In a separate affidavit filed Friday, John MacDonald, an independent board member who became chairman of the Rogers Communications board last week, also related that call. He said Natale overheard a 21-minute conversation between Staffieri and former Rogers chief legal officer David Miller after Staffieri left the line open, unaware that the CEO could overhear the discussion.

In addition to Staffieri becoming CEO, the plan Natale heard, according to MacDonald, included removing several of the existing executives and appointing board member Robert Depatie to a senior position within the company.
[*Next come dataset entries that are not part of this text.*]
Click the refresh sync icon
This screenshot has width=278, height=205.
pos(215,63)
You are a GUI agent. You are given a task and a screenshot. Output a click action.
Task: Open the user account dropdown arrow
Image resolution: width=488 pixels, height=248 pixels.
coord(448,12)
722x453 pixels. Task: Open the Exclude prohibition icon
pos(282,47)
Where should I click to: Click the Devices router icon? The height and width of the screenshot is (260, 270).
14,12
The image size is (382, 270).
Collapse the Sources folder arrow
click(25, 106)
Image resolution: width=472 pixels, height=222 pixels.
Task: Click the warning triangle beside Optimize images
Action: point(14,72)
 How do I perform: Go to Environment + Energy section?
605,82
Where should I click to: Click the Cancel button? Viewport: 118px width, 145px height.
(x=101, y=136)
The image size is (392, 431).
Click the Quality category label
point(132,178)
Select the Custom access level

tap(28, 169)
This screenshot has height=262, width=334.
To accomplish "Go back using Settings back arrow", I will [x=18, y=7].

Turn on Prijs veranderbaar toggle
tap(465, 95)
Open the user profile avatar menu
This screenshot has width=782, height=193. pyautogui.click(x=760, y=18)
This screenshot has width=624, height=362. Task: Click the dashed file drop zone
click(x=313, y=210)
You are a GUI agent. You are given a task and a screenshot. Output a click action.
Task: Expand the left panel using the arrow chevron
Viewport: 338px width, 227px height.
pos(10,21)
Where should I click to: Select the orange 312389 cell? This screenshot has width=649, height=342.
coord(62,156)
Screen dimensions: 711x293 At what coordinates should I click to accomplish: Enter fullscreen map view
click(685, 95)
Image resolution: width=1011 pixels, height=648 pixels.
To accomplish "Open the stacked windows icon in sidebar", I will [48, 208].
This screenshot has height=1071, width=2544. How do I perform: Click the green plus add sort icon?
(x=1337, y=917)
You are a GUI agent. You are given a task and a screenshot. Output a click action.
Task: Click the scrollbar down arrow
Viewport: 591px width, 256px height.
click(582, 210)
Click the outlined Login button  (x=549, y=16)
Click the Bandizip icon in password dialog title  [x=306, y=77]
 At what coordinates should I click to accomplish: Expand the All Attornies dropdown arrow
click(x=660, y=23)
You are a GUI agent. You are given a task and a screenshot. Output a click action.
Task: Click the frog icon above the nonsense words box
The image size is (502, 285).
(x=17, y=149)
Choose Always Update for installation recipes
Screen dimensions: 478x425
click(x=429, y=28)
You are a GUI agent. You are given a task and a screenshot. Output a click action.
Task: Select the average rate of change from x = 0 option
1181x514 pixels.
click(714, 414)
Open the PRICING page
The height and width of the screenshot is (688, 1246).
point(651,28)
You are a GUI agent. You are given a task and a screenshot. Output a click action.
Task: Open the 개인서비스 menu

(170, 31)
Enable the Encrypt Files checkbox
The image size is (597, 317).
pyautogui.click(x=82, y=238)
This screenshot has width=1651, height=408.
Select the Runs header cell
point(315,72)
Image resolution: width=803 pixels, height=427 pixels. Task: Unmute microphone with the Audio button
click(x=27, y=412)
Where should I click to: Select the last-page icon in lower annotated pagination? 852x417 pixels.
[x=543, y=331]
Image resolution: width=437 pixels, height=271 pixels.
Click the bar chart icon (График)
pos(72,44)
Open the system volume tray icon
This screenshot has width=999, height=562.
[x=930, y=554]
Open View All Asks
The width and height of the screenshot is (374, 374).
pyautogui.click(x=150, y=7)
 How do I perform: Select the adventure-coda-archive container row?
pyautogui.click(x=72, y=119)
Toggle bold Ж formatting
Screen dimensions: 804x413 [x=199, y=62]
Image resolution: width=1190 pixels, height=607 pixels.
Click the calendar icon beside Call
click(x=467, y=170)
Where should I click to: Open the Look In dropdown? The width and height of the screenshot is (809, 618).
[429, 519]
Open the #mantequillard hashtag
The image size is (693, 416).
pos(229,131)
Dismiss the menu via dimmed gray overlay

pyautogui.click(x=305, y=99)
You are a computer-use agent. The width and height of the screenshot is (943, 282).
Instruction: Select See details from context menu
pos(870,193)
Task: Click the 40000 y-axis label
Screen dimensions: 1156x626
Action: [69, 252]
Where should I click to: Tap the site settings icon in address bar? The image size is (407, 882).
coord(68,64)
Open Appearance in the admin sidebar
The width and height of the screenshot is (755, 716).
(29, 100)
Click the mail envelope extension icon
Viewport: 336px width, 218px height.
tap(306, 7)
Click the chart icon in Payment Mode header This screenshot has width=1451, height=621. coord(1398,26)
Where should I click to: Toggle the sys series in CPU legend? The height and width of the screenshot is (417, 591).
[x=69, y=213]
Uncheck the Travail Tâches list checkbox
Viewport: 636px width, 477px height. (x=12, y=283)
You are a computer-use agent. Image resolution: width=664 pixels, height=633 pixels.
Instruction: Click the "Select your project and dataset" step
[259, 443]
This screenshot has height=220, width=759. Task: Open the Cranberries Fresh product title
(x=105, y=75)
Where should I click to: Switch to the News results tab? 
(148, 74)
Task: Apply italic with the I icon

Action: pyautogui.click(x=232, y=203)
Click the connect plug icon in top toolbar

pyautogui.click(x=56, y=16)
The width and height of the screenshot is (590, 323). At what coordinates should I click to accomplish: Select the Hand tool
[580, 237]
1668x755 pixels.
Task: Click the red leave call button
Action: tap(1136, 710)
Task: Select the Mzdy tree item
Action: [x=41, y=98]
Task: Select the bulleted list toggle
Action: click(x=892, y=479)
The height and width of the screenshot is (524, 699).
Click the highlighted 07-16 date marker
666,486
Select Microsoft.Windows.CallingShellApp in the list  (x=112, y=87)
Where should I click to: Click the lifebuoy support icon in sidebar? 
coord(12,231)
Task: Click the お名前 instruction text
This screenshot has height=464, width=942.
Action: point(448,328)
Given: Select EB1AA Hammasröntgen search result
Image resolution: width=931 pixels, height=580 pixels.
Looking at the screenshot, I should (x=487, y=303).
The call sparked a series of events that included Edward firing Natale without first consulting the board, according to Loretta’s affidavit. She said she initially supported Edward’s plan when he brought him to the board, but then changed course and voted to support Natale and fire Staffieri.

Edward presented a slide presentation to the whiteboard with key performance indicators that he said supported his claim that Natale was not performing well.

Loretta said in the court filing that in supporting her plan, she relied on information from Edward and his advisers, including Alan Horn. “It became clear to me later that this trust may have been misplaced.”

MacDonald said four of the independent directors had indicated they were willing to resign over Edward’s actions, which included unilaterally firing Natale on Sept. 19 prior to any consultation with the board.

He described a meeting that day between Natale, Edward, and himself, in which Edward told Natale that he wanted him to resign and accept an enriched severance package. “In my opinion, Mr. Natale had no choice but to leave,” MacDonald said. “Whether ultimately framed as a ‘resignation’ or ‘retirement’ or otherwise, Mr. Natale warns me that he believed Edward was firing him.”

MacDonald said he and the other independent directors did not vote to approve Natale’s firing – “Edward had already done that” – but rather the terms of his departure. He said directors also learned that Staffieri had been “anointed by Edward without any committee or search process being conducted.”

Over the course of two days, the independent directors, along with Loretta Rogers and Edward’s two sisters, who are also on the board, reversed course by accepting Natale’s resignation and also persuading him to stay.